Non pas abolir, mais accomplir – Luc 21,25-28
par le Père François Marxer
Mais pourquoi donc est-il venu ? Il l’aura dit et il l’aura précisé lui-même : « Je ne suis pas venu pour abolir, mais pour accomplir ». Oh ! s’il nous avait demandé notre avis, nous aurions préféré qu’il abolisse, comme ça, d’un coup, comme un magicien, tout ce qui nous pèse, toutes ces lourdeurs, ce qui nous écrase, les contrariétés – et elles ne manquent pas : les impôts que perçoivent l’occupant et puis aussi les fonctionnaires du Temple, les taxes que les gabelous exigent quand nous entrons dans la ville, et là, Zachée ou un autre veille au grain…
Oui, et puis abolir aussi le temps qui passe, qui nous englue pour filer droit à notre perte, notre disparition – et après, qu’est-ce qui nous attend ? le shéol ? pas brillant et guère réjouissant ; oui, ce temps qui aussi ne passe pas, ce passé qui vient habiter nos mémoires de souvenirs mauvais…

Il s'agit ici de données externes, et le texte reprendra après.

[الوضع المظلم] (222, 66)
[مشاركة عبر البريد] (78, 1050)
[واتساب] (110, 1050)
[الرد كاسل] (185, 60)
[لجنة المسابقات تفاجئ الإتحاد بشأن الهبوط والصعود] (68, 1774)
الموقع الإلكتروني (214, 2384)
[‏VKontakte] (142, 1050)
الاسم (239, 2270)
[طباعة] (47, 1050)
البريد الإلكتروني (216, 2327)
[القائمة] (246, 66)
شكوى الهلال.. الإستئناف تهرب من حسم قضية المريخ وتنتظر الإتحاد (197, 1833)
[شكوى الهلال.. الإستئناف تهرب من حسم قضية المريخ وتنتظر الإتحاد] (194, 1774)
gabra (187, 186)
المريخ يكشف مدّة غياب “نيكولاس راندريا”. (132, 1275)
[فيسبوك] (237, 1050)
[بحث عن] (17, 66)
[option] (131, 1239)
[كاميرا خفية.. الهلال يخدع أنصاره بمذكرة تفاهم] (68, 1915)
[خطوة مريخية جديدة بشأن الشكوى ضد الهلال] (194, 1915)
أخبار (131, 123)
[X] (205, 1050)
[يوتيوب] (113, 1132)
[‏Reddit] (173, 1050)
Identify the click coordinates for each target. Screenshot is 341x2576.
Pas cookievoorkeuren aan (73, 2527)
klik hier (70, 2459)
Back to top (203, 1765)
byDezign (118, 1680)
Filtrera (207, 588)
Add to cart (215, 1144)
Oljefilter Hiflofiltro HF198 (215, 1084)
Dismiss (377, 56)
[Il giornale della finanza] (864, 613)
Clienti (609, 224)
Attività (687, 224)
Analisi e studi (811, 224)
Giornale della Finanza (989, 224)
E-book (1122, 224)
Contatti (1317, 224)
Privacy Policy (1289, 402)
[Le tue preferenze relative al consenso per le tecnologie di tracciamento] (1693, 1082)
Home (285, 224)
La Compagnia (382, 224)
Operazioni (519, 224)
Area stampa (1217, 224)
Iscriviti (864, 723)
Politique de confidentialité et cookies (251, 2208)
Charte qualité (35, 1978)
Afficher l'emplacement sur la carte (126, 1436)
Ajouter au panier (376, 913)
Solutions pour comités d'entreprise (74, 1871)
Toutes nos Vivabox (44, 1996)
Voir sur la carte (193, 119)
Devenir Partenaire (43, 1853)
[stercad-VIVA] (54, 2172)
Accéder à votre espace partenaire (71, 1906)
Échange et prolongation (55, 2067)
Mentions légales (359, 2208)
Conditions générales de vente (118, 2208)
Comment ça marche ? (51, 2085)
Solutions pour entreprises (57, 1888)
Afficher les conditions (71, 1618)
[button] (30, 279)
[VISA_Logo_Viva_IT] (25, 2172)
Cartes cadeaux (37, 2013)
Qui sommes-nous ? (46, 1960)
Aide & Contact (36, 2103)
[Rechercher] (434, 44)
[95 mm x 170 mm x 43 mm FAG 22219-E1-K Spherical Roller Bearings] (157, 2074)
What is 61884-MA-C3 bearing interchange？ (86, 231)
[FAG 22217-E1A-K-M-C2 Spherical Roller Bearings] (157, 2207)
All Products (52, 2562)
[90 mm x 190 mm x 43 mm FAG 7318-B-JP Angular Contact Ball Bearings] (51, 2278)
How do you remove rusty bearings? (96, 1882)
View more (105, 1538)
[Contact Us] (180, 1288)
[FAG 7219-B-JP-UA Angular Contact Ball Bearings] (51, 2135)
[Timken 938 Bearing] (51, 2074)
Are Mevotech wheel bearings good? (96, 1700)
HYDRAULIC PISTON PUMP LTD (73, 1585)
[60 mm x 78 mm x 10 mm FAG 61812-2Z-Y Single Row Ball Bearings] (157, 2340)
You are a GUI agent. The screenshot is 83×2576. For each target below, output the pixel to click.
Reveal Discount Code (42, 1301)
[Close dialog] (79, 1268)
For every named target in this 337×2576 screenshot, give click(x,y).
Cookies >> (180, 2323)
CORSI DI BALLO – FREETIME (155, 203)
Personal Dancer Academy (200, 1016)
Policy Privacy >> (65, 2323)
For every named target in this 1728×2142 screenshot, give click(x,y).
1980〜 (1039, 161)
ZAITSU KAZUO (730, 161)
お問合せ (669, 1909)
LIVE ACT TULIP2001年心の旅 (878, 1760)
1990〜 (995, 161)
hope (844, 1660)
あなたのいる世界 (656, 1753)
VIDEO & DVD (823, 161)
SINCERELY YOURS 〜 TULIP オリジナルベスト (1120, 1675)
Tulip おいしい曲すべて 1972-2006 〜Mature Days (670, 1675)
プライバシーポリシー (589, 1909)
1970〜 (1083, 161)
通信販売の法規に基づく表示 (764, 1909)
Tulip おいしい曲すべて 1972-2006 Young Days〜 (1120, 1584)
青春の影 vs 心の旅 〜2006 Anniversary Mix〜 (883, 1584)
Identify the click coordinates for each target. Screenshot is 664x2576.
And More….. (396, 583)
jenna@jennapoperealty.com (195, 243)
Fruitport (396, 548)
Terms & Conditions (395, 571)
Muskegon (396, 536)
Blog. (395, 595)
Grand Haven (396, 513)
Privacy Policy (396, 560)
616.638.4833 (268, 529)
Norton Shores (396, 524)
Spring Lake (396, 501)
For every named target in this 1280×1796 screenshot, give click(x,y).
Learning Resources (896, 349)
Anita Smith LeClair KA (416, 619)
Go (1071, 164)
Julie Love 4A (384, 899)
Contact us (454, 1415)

Il n’est donc pas là pour abolir – et, au fond, on n’ose pas trop le dire, mais on n’en est pas mécontent, car notre monde, notre histoire, qui ont beau être déglingués à souhait, après tout, nous y tenons. Eh ! nous n’avons pas le choix, il suffit qu’on ne nous demande pas de changer de mode de transport ou de véhicule et qu’on ne fiscalise pas le carburant à l’excès – bref, que tout reste en place et tout n’ira pas plus mal, n’est-ce pas ? D’ailleurs, M. Rudolf Diesel, l’inventeur du moteur qui porte son nom, ne nous a-t-il pas fait rêver d’un monde qui serait profitable pour tous, avec son invention, moins encombrant, moins vorace en énergie ? Bref, le bonheur équitable et pour tous ! Hélas ! on en a perçu de nos jours les effets désastreux sur nos santés. Et donc il ne faut pas croire les rêves et les utopies des ingénieurs qui fantasment admirablement sur leurs trouvailles !
Ainsi, abolir ne nous satisfera pas, mais maintenir est une illusion. Lui est venu ni pour l’un ni pour l’autre, mais pour accomplir. L’accomplissement, c’est autre chose que la révolution joyeuse, le paradis à portée de main ; c’est le fruit patient d’une longue et lente maturation, au terme de quoi les choses parviennent à leur perfection, voire même à leur excellence, tout cela qui était en germe et qui les constituait secrètement, et qui se déploie dans une éclosion généreuse.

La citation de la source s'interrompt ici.